◆ Document segment ◆

J GAUTIER1, L HIGNELL3, H JONES1, E WEINHANDL2
1NxStage Medical Inc, Lawrence, United States, 2University of Minnesota, College of Pharmacy, Minneapolis, United States, 3NxStage Medical UK Ltd, Amersham, United Kingdom
Purpose: In Australia, 13% of haemodialysis patients dialyze at home, almost always with traditional equipment. Kidney Health Australia recommends “home dialysis first” but utilization of home haemodialysis (HHD) is not increasing. We evaluated outcomes on HHD with a flexible device that is designed for patient use and employs low dialysate volume (LDV).
Methods: We collected data from HHD patients at 9 centers in western Europe. We recorded haemodialysis prescription, biochemical, and medication data at HHD initiation, and at 6 and 12 months thereafter.

◆ What is being asked ◆
Repeat the passage of the home haemodialysis abstract starting with "Methods: We collected" and going on through "12 months thereafter.". This data has nothing to do with the home haemodialysis abstract.

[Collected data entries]
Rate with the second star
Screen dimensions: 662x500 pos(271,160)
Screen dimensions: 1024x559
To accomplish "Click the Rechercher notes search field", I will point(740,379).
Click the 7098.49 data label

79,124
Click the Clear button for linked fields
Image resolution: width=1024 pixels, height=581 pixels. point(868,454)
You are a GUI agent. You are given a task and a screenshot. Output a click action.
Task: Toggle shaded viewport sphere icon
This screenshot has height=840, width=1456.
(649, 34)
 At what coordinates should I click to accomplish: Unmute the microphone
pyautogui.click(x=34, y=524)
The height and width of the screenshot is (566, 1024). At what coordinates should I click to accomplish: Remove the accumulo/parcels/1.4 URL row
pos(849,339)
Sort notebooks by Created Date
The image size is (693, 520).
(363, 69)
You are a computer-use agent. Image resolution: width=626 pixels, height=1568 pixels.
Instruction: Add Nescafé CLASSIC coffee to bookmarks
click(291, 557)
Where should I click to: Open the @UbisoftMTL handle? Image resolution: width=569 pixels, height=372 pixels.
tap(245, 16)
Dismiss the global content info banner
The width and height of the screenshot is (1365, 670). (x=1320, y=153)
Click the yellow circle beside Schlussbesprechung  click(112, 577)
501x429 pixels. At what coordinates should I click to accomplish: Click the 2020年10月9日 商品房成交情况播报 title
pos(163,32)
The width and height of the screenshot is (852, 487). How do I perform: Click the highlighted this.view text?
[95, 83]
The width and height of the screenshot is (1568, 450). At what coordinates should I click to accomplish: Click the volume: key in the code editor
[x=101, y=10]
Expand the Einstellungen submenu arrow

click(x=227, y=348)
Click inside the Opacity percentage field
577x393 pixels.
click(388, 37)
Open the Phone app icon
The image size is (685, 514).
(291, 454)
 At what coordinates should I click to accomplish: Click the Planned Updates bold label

◆ Task result ◆
Methods: We collected data from HHD patients at 9 centers in western Europe. We recorded haemodialysis prescription, biochemical, and medication data at HHD initiation, and at 6 and 12 months thereafter.